For advisors and investors to understand a business they’re invested in, it’s important to analyze the firm’s incentive compensation program. This will provide clues on the actions its leaders may take in the future that have the potential to grow shareholder value – or to destroy it.
For example, at Geico, the U.S. auto insurance company owned by Berkshire Hathaway Inc., the compensation system is simple and transparent. It’s designed to create wealth for shareholders.
The incentive program has only two variables expressed numerically, on an X-Y-axis: growth in policies in force and the profitability of the seasoned business. Where they intersect determines the bonus pool for the year.
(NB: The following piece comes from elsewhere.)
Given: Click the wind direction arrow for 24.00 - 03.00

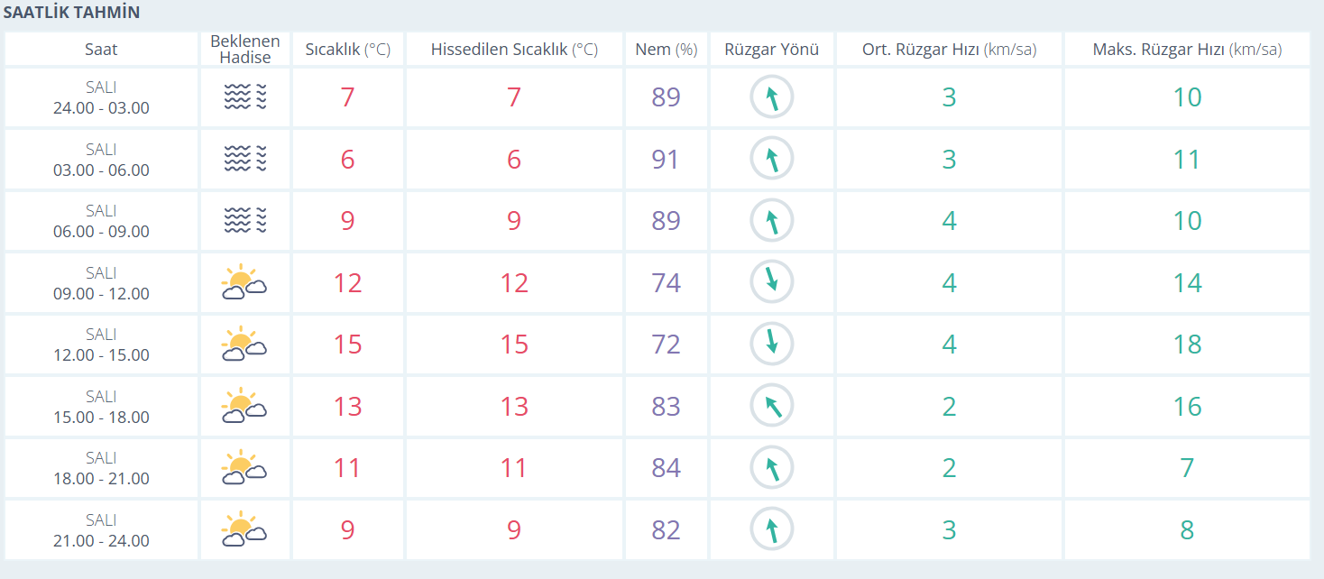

This simple structure incentivizes employees to grow the business’s profitability over the long term.
But just as the right incentives can drive shareholder value, the wrong incentives can derail a business and damage personal and professional reputations.
The notorious case of Valeant Pharmaceuticals is an extreme cautionary example of an executive compensation scheme having unintended consequences.
In early 2008, ValueAct Capital, a small investment firm that was a key Valeant shareholder, recruited Michael Pearson to be its new chief executive officer. Mr. Pearson’s compensation package was designed to encourage him to focus on long-term value creation by giving him exponential bonus payouts for exceptional share price appreciation.
His base salary was a modest US$1-million, and he was obligated to invest US$5-million of his personal funds in Valeant stock. But, based on performance, he stood to make a fortune through the multiplier effect of the incentive program. ValueAct measured performance solely by Valeant’s share price. Mr. Pearson did what he had been incentivized to do – pump up the share price, something he took on with gusto.
By 2015, Valeant Pharmaceuticals had an equity market value of about US$90-billion. From 2015 to 2017, its share price fell more than 90 per cent. What happened? To keep the share price growing, Mr. Pearson pursued deal-making aggressively by buying more than 100 companies, including Canada’s Biovail Corp. He reduced investments in research and development dramatically, cutting costs to the bone. He also raised prices on drugs consistently.
Long story short, by 2016, Mr. Pearson was out. In 2018, Valeant was renamed Bausch Health Cos. Investors, including such large hedge funds as Pershing Square Capital Management, lost billions.
For advisors, understanding both the potential upside and downside of a company’s incentive compensation program should be part of the risk/reward assessment before making an investment.
Here are some of the key factors advisors should consider:
- Is the compensation incentive program too complex?
- What is the balance between financial and non-financial rewards?
- What is the balance between cash and equity?
- What is the magnitude of the rewards?
- What is the time horizon for receiving awards – short, medium, or long-term?
- Are the rewards in alignment with the company’s values and goals?
- Are the rewards in alignment with the business’s maturity? For example, early-stage companies may skew to growth compared with later-stage businesses that skew to optimization and profitability.
Management that’s incentivized only by financial rewards may exhibit a lack of ethics and take shortcuts to achieve their monetary goals. Hard-won business, personal reputations and shareholder value can be collateral damage.
Sharon Wang is senior equity analyst at PenderFund Capital Management Ltd. Inc. in Vancouver.